LISTED RECORDS

· · · ·

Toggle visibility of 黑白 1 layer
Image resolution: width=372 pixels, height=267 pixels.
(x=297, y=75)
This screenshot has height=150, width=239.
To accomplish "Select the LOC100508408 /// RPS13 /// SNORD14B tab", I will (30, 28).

· · · ·

TASK PROMPT
I'd like the material repeated word for word, please.

ANSWER FOR THE TASK
Toggle visibility of 黑白 1 layer
Image resolution: width=372 pixels, height=267 pixels.
(x=297, y=75)
This screenshot has height=150, width=239.
To accomplish "Select the LOC100508408 /// RPS13 /// SNORD14B tab", I will (30, 28).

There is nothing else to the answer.